Dataset excerpt:
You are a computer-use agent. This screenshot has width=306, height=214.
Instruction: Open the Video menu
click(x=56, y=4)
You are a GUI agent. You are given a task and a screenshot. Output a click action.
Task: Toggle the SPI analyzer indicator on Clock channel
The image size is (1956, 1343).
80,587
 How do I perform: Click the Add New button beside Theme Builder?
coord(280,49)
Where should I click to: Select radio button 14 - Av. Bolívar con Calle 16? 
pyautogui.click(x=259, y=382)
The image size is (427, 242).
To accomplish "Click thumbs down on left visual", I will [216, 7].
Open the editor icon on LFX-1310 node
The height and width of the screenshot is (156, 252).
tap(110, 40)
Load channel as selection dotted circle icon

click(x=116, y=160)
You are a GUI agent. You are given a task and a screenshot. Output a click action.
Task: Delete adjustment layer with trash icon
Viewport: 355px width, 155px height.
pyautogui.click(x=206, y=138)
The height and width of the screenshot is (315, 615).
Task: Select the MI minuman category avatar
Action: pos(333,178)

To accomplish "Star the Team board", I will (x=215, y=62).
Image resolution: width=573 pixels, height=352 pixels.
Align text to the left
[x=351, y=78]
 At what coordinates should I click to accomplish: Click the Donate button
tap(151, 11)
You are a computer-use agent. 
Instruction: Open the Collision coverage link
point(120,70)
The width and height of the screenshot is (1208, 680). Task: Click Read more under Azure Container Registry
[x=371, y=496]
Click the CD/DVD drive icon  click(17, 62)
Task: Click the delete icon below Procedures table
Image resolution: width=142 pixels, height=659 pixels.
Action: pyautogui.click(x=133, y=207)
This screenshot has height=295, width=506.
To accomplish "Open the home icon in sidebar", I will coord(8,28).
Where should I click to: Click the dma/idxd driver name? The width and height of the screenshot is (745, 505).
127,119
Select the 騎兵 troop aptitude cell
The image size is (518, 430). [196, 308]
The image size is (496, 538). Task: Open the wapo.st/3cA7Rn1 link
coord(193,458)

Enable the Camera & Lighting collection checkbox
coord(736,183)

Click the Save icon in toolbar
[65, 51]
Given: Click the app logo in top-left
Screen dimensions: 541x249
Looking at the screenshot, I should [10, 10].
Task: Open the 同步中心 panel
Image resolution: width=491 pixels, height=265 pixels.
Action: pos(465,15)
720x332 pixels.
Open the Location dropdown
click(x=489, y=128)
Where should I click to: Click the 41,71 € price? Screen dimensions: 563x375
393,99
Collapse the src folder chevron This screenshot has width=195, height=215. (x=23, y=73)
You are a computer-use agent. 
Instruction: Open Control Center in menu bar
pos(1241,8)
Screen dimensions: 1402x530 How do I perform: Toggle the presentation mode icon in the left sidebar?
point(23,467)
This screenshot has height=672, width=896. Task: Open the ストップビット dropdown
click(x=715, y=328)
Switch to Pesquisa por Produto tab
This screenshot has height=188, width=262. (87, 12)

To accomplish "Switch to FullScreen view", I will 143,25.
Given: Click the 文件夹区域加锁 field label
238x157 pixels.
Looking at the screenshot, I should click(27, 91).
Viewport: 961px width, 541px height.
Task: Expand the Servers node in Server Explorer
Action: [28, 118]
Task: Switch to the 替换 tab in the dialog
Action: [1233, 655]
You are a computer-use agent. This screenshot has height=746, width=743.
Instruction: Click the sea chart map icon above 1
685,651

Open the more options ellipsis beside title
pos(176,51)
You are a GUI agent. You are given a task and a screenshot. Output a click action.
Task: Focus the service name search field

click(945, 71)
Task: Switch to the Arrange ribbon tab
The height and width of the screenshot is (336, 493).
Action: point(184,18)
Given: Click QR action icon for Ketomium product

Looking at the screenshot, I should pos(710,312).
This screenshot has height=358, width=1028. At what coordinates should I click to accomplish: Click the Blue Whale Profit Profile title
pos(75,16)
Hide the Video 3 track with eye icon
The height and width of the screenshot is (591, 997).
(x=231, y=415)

_What to do_
Render every line of the dataset excerpt above as a JSON array of strings, one string per line, skipping blank lines.

_Output_
[
  "You are a computer-use agent. This screenshot has width=306, height=214.",
  "Instruction: Open the Video menu",
  "click(x=56, y=4)",
  "You are a GUI agent. You are given a task and a screenshot. Output a click action.",
  "Task: Toggle the SPI analyzer indicator on Clock channel",
  "The image size is (1956, 1343).",
  "80,587",
  " How do I perform: Click the Add New button beside Theme Builder?",
  "coord(280,49)",
  "Where should I click to: Select radio button 14 - Av. Bolívar con Calle 16? ",
  "pyautogui.click(x=259, y=382)",
  "The image size is (427, 242).",
  "To accomplish \"Click thumbs down on left visual\", I will [216, 7].",
  "Open the editor icon on LFX-1310 node",
  "The height and width of the screenshot is (156, 252).",
  "tap(110, 40)",
  "Load channel as selection dotted circle icon",
  "click(x=116, y=160)",
  "You are a GUI agent. You are given a task and a screenshot. Output a click action.",
  "Task: Delete adjustment layer with trash icon",
  "Viewport: 355px width, 155px height.",
  "pyautogui.click(x=206, y=138)",
  "The height and width of the screenshot is (315, 615).",
  "Task: Select the MI minuman category avatar",
  "Action: pos(333,178)",
  "To accomplish \"Star the Team board\", I will (x=215, y=62).",
  "Image resolution: width=573 pixels, height=352 pixels.",
  "Align text to the left",
  "[x=351, y=78]",
  " At what coordinates should I click to accomplish: Click the Donate button",
  "tap(151, 11)",
  "You are a computer-use agent. ",
  "Instruction: Open the Collision coverage link",
  "point(120,70)",
  "The width and height of the screenshot is (1208, 680). Task: Click Read more under Azure Container Registry",
  "[x=371, y=496]",
  "Click the CD/DVD drive icon  click(17, 62)",
  "Task: Click the delete icon below Procedures table",
  "Image resolution: width=142 pixels, height=659 pixels.",
  "Action: pyautogui.click(x=133, y=207)",
  "This screenshot has height=295, width=506.",
  "To accomplish \"Open the home icon in sidebar\", I will coord(8,28).",
  "Where should I click to: Click the dma/idxd driver name? The width and height of the screenshot is (745, 505).",
  "127,119",
  "Select the 騎兵 troop aptitude cell",
  "The image size is (518, 430). [196, 308]",
  "The image size is (496, 538). Task: Open the wapo.st/3cA7Rn1 link",
  "coord(193,458)",
  "Enable the Camera & Lighting collection checkbox",
  "coord(736,183)",
  "Click the Save icon in toolbar",
  "[65, 51]",
  "Given: Click the app logo in top-left",
  "Screen dimensions: 541x249",
  "Looking at the screenshot, I should [10, 10].",
  "Task: Open the 同步中心 panel",
  "Image resolution: width=491 pixels, height=265 pixels.",
  "Action: pos(465,15)",
  "720x332 pixels.",
  "Open the Location dropdown",
  "click(x=489, y=128)",
  "Where should I click to: Click the 41,71 € price? Screen dimensions: 563x375",
  "393,99",
  "Collapse the src folder chevron This screenshot has width=195, height=215. (x=23, y=73)",
  "You are a computer-use agent. ",
  "Instruction: Open Control Center in menu bar",
  "pos(1241,8)",
  "Screen dimensions: 1402x530 How do I perform: Toggle the presentation mode icon in the left sidebar?",
  "point(23,467)",
  "This screenshot has height=672, width=896. Task: Open the ストップビット dropdown",
  "click(x=715, y=328)",
  "Switch to Pesquisa por Produto tab",
  "This screenshot has height=188, width=262. (87, 12)",
  "To accomplish \"Switch to FullScreen view\", I will 143,25.",
  "Given: Click the 文件夹区域加锁 field label",
  "238x157 pixels.",
  "Looking at the screenshot, I should click(27, 91).",
  "Viewport: 961px width, 541px height.",
  "Task: Expand the Servers node in Server Explorer",
  "Action: [28, 118]",
  "Task: Switch to the 替换 tab in the dialog",
  "Action: [1233, 655]",
  "You are a computer-use agent. This screenshot has height=746, width=743.",
  "Instruction: Click the sea chart map icon above 1",
  "685,651",
  "Open the more options ellipsis beside title",
  "pos(176,51)",
  "You are a GUI agent. You are given a task and a screenshot. Output a click action.",
  "Task: Focus the service name search field",
  "click(945, 71)",
  "Task: Switch to the Arrange ribbon tab",
  "The height and width of the screenshot is (336, 493).",
  "Action: point(184,18)",
  "Given: Click QR action icon for Ketomium product",
  "Looking at the screenshot, I should pos(710,312).",
  "This screenshot has height=358, width=1028. At what coordinates should I click to accomplish: Click the Blue Whale Profit Profile title",
  "pos(75,16)",
  "Hide the Video 3 track with eye icon",
  "The height and width of the screenshot is (591, 997).",
  "(x=231, y=415)"
]